* **ASSIGNMENT**: Word for word, restate the entries below from their first line through the line that contains "Productos (832, 114)".

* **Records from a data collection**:

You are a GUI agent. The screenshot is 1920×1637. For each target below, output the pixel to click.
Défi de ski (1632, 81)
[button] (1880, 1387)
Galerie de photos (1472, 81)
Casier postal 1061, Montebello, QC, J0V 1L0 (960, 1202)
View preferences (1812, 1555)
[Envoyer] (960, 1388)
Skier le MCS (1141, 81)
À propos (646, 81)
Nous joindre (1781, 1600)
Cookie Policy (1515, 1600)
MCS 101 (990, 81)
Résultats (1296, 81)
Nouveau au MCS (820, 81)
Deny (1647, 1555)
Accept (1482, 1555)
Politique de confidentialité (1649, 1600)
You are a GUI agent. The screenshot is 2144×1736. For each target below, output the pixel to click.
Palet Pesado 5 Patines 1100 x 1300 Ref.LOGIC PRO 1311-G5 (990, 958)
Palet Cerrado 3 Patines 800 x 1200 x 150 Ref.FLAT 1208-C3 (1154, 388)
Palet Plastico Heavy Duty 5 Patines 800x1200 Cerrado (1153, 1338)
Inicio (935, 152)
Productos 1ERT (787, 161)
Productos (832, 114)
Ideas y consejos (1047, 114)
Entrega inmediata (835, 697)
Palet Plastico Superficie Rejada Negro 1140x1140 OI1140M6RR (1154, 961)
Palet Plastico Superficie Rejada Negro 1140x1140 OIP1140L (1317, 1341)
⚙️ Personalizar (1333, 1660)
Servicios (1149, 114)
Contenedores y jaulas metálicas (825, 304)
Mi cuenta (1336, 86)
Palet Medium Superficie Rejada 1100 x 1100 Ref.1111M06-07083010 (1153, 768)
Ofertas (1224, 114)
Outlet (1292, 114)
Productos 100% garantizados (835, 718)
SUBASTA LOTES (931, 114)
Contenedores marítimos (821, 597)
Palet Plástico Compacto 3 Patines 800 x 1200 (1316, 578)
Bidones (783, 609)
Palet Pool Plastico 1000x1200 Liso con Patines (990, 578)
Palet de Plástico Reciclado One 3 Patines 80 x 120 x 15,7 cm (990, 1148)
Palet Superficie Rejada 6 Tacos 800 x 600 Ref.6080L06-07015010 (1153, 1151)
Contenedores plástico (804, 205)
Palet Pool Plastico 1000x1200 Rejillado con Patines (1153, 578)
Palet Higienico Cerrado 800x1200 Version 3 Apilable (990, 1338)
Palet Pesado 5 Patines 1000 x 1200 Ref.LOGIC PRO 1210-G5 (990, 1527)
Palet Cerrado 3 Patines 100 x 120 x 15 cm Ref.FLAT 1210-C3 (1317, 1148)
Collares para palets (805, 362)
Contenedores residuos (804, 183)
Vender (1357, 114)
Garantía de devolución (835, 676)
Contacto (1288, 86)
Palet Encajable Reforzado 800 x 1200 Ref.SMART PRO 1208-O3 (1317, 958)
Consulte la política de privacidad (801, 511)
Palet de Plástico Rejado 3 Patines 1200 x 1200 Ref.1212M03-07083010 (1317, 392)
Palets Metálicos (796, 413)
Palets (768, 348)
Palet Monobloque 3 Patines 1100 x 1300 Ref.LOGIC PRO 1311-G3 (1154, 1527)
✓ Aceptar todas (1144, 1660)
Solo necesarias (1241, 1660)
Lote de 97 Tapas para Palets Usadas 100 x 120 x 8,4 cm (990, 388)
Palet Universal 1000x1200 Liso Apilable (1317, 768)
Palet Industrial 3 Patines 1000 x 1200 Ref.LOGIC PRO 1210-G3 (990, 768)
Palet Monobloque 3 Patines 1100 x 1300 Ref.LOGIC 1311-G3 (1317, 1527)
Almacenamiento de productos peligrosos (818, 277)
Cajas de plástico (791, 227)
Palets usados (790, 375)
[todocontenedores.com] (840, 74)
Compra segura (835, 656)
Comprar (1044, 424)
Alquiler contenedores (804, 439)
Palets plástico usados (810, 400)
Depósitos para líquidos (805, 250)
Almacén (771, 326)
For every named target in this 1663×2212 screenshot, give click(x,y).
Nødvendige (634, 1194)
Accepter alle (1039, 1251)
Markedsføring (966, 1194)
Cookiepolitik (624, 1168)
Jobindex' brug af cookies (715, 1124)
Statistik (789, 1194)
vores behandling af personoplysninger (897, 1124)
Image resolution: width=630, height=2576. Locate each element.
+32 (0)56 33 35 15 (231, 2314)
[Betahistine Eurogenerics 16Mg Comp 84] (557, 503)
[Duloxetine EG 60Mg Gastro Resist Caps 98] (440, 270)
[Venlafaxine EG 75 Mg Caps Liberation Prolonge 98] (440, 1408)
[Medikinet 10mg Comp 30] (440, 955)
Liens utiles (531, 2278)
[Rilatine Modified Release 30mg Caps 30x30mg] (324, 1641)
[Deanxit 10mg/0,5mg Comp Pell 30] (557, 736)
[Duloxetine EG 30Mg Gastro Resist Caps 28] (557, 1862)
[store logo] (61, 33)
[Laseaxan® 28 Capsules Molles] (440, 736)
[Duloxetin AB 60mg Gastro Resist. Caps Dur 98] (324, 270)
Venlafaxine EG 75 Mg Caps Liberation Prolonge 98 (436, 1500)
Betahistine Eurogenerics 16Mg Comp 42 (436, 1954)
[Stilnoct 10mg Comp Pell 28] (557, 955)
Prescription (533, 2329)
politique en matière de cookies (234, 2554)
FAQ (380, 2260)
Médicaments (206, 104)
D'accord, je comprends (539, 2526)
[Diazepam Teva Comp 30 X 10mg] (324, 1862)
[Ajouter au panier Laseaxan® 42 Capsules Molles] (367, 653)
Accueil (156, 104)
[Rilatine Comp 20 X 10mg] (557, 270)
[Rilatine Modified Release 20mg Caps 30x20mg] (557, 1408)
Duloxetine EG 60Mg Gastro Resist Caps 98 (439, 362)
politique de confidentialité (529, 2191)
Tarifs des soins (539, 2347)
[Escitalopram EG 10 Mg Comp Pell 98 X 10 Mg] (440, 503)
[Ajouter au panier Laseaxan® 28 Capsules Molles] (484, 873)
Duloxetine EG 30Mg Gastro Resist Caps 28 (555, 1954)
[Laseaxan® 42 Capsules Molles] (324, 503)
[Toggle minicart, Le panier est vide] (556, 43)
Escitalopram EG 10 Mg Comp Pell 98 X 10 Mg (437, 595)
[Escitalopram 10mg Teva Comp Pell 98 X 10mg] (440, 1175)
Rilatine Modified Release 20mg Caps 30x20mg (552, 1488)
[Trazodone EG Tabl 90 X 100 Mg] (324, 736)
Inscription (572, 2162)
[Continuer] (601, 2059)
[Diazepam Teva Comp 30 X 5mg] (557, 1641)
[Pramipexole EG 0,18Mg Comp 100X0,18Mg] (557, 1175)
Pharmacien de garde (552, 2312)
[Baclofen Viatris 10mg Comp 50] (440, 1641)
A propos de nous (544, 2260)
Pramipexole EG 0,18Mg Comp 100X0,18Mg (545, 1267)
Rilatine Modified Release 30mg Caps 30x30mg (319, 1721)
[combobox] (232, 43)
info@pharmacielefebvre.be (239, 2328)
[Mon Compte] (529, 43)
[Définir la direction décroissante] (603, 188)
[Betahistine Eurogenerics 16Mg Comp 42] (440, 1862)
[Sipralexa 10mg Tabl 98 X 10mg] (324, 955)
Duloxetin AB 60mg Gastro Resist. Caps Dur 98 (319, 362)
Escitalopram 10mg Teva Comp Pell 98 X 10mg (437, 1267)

* **SOLUTION**:
You are a GUI agent. The screenshot is 1920×1637. For each target below, output the pixel to click.
Défi de ski (1632, 81)
[button] (1880, 1387)
Galerie de photos (1472, 81)
Casier postal 1061, Montebello, QC, J0V 1L0 (960, 1202)
View preferences (1812, 1555)
[Envoyer] (960, 1388)
Skier le MCS (1141, 81)
À propos (646, 81)
Nous joindre (1781, 1600)
Cookie Policy (1515, 1600)
MCS 101 (990, 81)
Résultats (1296, 81)
Nouveau au MCS (820, 81)
Deny (1647, 1555)
Accept (1482, 1555)
Politique de confidentialité (1649, 1600)
You are a GUI agent. The screenshot is 2144×1736. For each target below, output the pixel to click.
Palet Pesado 5 Patines 1100 x 1300 Ref.LOGIC PRO 1311-G5 (990, 958)
Palet Cerrado 3 Patines 800 x 1200 x 150 Ref.FLAT 1208-C3 (1154, 388)
Palet Plastico Heavy Duty 5 Patines 800x1200 Cerrado (1153, 1338)
Inicio (935, 152)
Productos 1ERT (787, 161)
Productos (832, 114)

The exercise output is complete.